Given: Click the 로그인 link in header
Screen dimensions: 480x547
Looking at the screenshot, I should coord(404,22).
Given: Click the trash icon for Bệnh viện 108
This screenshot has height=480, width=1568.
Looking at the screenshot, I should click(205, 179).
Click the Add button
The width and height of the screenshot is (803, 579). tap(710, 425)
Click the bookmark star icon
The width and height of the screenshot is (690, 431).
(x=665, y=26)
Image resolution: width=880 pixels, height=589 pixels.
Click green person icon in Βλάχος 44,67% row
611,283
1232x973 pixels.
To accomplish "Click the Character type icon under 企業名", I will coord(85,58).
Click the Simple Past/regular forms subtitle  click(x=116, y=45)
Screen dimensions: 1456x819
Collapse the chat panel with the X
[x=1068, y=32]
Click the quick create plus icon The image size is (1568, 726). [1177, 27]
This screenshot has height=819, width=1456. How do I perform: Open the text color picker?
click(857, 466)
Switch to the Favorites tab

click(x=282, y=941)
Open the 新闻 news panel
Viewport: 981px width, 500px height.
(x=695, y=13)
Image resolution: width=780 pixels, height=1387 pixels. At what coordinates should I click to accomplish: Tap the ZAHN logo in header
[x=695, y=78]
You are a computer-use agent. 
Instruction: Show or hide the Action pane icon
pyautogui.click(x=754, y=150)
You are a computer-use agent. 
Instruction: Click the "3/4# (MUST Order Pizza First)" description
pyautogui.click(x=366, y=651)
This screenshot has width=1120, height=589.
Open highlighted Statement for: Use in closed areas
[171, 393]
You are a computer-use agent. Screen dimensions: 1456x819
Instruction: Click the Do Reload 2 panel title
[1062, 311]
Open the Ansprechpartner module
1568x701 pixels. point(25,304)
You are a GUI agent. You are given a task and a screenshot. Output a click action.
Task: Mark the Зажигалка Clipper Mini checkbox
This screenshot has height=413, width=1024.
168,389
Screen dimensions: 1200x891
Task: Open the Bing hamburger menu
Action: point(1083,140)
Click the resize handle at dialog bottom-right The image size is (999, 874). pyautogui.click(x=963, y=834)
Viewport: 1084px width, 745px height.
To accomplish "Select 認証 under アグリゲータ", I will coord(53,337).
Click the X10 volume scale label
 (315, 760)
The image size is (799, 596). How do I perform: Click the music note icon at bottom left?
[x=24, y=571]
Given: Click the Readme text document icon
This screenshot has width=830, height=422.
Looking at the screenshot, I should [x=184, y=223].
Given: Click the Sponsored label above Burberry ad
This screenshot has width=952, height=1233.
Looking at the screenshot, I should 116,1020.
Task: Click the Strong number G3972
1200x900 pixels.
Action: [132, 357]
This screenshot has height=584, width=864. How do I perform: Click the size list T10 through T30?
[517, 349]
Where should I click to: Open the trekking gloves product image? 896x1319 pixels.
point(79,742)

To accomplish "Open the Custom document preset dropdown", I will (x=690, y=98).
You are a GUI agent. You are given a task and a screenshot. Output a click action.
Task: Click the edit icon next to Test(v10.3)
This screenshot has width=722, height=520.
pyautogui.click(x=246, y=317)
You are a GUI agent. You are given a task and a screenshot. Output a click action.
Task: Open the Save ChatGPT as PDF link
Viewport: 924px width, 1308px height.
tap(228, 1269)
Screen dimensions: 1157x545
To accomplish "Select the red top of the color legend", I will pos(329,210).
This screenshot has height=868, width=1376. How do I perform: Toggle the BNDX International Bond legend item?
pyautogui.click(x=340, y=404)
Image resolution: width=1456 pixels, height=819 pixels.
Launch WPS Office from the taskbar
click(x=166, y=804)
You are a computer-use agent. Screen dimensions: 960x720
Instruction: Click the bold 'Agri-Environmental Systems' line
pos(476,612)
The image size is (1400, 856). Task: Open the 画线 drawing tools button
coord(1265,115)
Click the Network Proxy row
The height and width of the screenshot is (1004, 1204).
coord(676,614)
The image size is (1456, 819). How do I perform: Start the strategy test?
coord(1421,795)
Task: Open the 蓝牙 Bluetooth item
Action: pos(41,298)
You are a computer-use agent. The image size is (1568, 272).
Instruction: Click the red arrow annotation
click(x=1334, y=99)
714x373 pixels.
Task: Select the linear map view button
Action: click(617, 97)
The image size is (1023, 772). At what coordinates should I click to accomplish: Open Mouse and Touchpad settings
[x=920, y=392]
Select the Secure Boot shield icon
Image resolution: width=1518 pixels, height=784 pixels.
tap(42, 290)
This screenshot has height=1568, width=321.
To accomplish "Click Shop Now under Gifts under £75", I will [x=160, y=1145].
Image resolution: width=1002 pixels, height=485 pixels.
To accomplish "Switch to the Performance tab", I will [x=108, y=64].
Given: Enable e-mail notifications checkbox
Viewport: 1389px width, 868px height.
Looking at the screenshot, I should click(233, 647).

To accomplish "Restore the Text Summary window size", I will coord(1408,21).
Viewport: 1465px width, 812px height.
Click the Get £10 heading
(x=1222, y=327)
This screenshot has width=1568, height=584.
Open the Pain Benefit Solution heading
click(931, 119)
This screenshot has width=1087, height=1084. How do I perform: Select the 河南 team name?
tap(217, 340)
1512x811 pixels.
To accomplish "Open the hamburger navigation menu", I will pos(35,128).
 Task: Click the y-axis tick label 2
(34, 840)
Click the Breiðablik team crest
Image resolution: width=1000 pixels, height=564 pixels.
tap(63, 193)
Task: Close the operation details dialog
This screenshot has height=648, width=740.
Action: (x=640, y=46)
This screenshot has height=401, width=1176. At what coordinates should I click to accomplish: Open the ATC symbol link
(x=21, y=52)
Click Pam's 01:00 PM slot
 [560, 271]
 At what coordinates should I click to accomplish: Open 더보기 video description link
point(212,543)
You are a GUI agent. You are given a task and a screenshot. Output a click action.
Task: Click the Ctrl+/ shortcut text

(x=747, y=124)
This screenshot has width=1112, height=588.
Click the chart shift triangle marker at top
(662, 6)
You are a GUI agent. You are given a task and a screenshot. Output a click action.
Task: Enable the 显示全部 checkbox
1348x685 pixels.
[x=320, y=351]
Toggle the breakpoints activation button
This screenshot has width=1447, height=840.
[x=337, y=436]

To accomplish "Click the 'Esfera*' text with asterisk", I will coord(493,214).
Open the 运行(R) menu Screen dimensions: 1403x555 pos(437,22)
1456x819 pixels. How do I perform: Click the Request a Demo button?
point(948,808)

(Written task): Arrange these lines as a numbered list, leaving out the blank lines.

(Answer below):
1. Given: Click the 로그인 link in header
2. Screen dimensions: 480x547
3. Looking at the screenshot, I should coord(404,22).
4. Given: Click the trash icon for Bệnh viện 108
5. This screenshot has height=480, width=1568.
6. Looking at the screenshot, I should click(205, 179).
7. Click the Add button
8. The width and height of the screenshot is (803, 579). tap(710, 425)
9. Click the bookmark star icon
10. The width and height of the screenshot is (690, 431).
11. (x=665, y=26)
12. Image resolution: width=880 pixels, height=589 pixels.
13. Click green person icon in Βλάχος 44,67% row
14. 611,283
15. 1232x973 pixels.
16. To accomplish "Click the Character type icon under 企業名", I will coord(85,58).
17. Click the Simple Past/regular forms subtitle  click(x=116, y=45)
18. Screen dimensions: 1456x819
19. Collapse the chat panel with the X
20. [x=1068, y=32]
21. Click the quick create plus icon The image size is (1568, 726). [1177, 27]
22. This screenshot has height=819, width=1456. How do I perform: Open the text color picker?
23. click(857, 466)
24. Switch to the Favorites tab
25. click(x=282, y=941)
26. Open the 新闻 news panel
27. Viewport: 981px width, 500px height.
28. (x=695, y=13)
29. Image resolution: width=780 pixels, height=1387 pixels. At what coordinates should I click to accomplish: Tap the ZAHN logo in header
30. [x=695, y=78]
31. You are a computer-use agent. 
32. Instruction: Show or hide the Action pane icon
33. pyautogui.click(x=754, y=150)
34. You are a computer-use agent. 
35. Instruction: Click the "3/4# (MUST Order Pizza First)" description
36. pyautogui.click(x=366, y=651)
37. This screenshot has width=1120, height=589.
38. Open highlighted Statement for: Use in closed areas
39. [171, 393]
40. You are a computer-use agent. Screen dimensions: 1456x819
41. Instruction: Click the Do Reload 2 panel title
42. [1062, 311]
43. Open the Ansprechpartner module
44. 1568x701 pixels. point(25,304)
45. You are a GUI agent. You are given a task and a screenshot. Output a click action.
46. Task: Mark the Зажигалка Clipper Mini checkbox
47. This screenshot has height=413, width=1024.
48. 168,389
49. Screen dimensions: 1200x891
50. Task: Open the Bing hamburger menu
51. Action: point(1083,140)
52. Click the resize handle at dialog bottom-right The image size is (999, 874). pyautogui.click(x=963, y=834)
53. Viewport: 1084px width, 745px height.
54. To accomplish "Select 認証 under アグリゲータ", I will coord(53,337).
55. Click the X10 volume scale label
56.  (315, 760)
57. The image size is (799, 596). How do I perform: Click the music note icon at bottom left?
58. [x=24, y=571]
59. Given: Click the Readme text document icon
60. This screenshot has width=830, height=422.
61. Looking at the screenshot, I should [x=184, y=223].
62. Given: Click the Sponsored label above Burberry ad
63. This screenshot has width=952, height=1233.
64. Looking at the screenshot, I should 116,1020.
65. Task: Click the Strong number G3972
66. 1200x900 pixels.
67. Action: [132, 357]
68. This screenshot has height=584, width=864. How do I perform: Click the size list T10 through T30?
69. [517, 349]
70. Where should I click to: Open the trekking gloves product image? 896x1319 pixels.
71. point(79,742)
72. To accomplish "Open the Custom document preset dropdown", I will (x=690, y=98).
73. You are a GUI agent. You are given a task and a screenshot. Output a click action.
74. Task: Click the edit icon next to Test(v10.3)
75. This screenshot has width=722, height=520.
76. pyautogui.click(x=246, y=317)
77. You are a GUI agent. You are given a task and a screenshot. Output a click action.
78. Task: Open the Save ChatGPT as PDF link
79. Viewport: 924px width, 1308px height.
80. tap(228, 1269)
81. Screen dimensions: 1157x545
82. To accomplish "Select the red top of the color legend", I will pos(329,210).
83. This screenshot has height=868, width=1376. How do I perform: Toggle the BNDX International Bond legend item?
84. pyautogui.click(x=340, y=404)
85. Image resolution: width=1456 pixels, height=819 pixels.
86. Launch WPS Office from the taskbar
87. click(x=166, y=804)
88. You are a computer-use agent. Screen dimensions: 960x720
89. Instruction: Click the bold 'Agri-Environmental Systems' line
90. pos(476,612)
91. The image size is (1400, 856). Task: Open the 画线 drawing tools button
92. coord(1265,115)
93. Click the Network Proxy row
94. The height and width of the screenshot is (1004, 1204).
95. coord(676,614)
96. The image size is (1456, 819). How do I perform: Start the strategy test?
97. coord(1421,795)
98. Task: Open the 蓝牙 Bluetooth item
99. Action: pos(41,298)
100. You are a computer-use agent. The image size is (1568, 272).
101. Instruction: Click the red arrow annotation
102. click(x=1334, y=99)
103. 714x373 pixels.
104. Task: Select the linear map view button
105. Action: click(617, 97)
106. The image size is (1023, 772). At what coordinates should I click to accomplish: Open Mouse and Touchpad settings
107. [x=920, y=392]
108. Select the Secure Boot shield icon
109. Image resolution: width=1518 pixels, height=784 pixels.
110. tap(42, 290)
111. This screenshot has height=1568, width=321.
112. To accomplish "Click Shop Now under Gifts under £75", I will [x=160, y=1145].
113. Image resolution: width=1002 pixels, height=485 pixels.
114. To accomplish "Switch to the Performance tab", I will [x=108, y=64].
115. Given: Enable e-mail notifications checkbox
116. Viewport: 1389px width, 868px height.
117. Looking at the screenshot, I should click(233, 647).
118. To accomplish "Restore the Text Summary window size", I will coord(1408,21).
119. Viewport: 1465px width, 812px height.
120. Click the Get £10 heading
121. (x=1222, y=327)
122. This screenshot has width=1568, height=584.
123. Open the Pain Benefit Solution heading
124. click(931, 119)
125. This screenshot has width=1087, height=1084. How do I perform: Select the 河南 team name?
126. tap(217, 340)
127. 1512x811 pixels.
128. To accomplish "Open the hamburger navigation menu", I will pos(35,128).
129.  Task: Click the y-axis tick label 2
130. (34, 840)
131. Click the Breiðablik team crest
132. Image resolution: width=1000 pixels, height=564 pixels.
133. tap(63, 193)
134. Task: Close the operation details dialog
135. This screenshot has height=648, width=740.
136. Action: (x=640, y=46)
137. This screenshot has height=401, width=1176. At what coordinates should I click to accomplish: Open the ATC symbol link
138. (x=21, y=52)
139. Click Pam's 01:00 PM slot
140.  [560, 271]
141.  At what coordinates should I click to accomplish: Open 더보기 video description link
142. point(212,543)
143. You are a GUI agent. You are given a task and a screenshot. Output a click action.
144. Task: Click the Ctrl+/ shortcut text
145. (x=747, y=124)
146. This screenshot has width=1112, height=588.
147. Click the chart shift triangle marker at top
148. (662, 6)
149. You are a GUI agent. You are given a task and a screenshot. Output a click action.
150. Task: Enable the 显示全部 checkbox
151. 1348x685 pixels.
152. [x=320, y=351]
153. Toggle the breakpoints activation button
154. This screenshot has width=1447, height=840.
155. [x=337, y=436]
156. To accomplish "Click the 'Esfera*' text with asterisk", I will coord(493,214).
157. Open the 运行(R) menu Screen dimensions: 1403x555 pos(437,22)
158. 1456x819 pixels. How do I perform: Click the Request a Demo button?
159. point(948,808)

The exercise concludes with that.